* **TASK DIRECTIONS**
Copy the data from the line with "Task: Click the 'Your" to the line with "Action: point(283,23)", replacing "Preliminary" with "Initial" and changing nothing else. Omit the pictures.

* **DATA SHOWN**
━━━━━━━━━━━━━━━━
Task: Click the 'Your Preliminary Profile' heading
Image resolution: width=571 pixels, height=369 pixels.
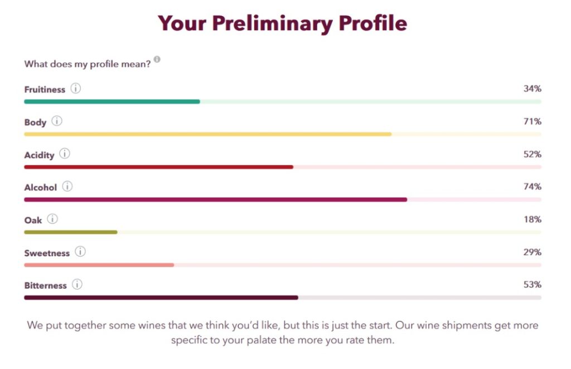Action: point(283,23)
━━━━━━━━━━━━━━━━
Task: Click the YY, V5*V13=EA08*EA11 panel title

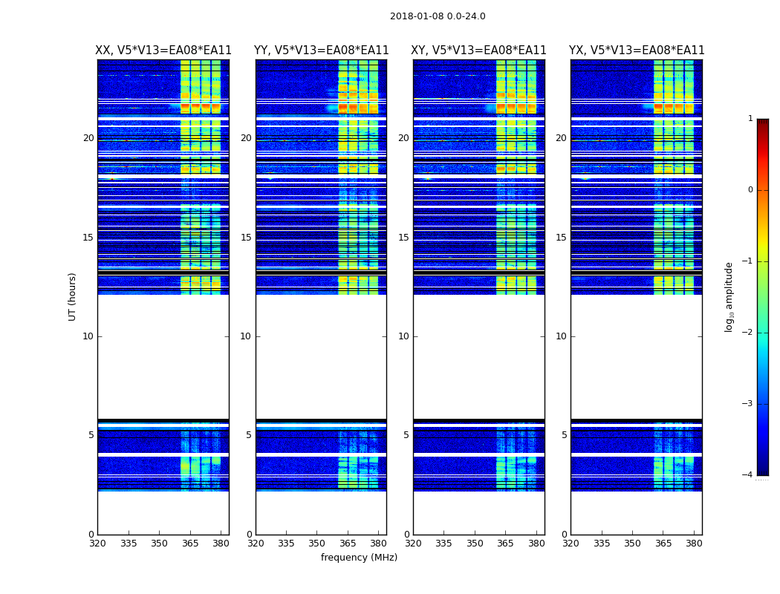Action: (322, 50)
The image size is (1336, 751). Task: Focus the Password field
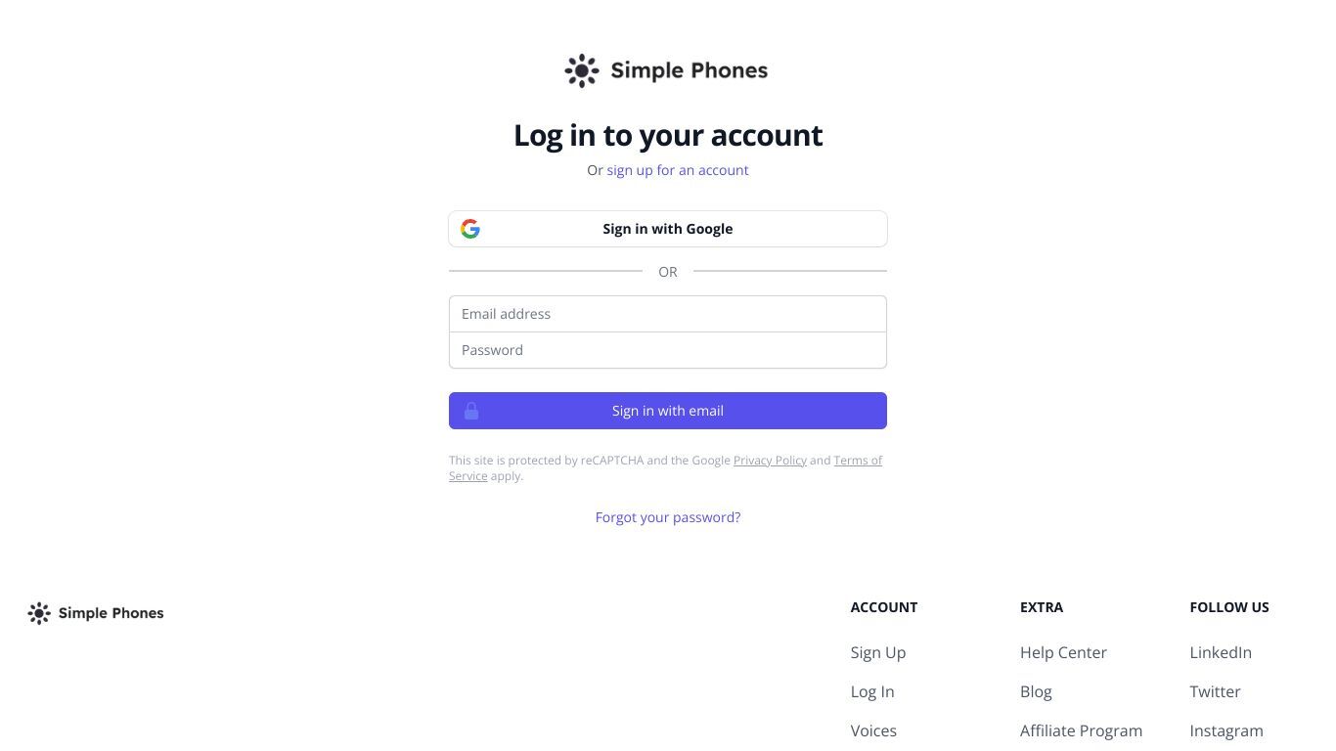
━━━━━━━━━━━━━━━━
* **RESPONSE BELOW**
Task: Click the 'Your Initial Profile' heading
Image resolution: width=571 pixels, height=369 pixels.
Action: point(283,23)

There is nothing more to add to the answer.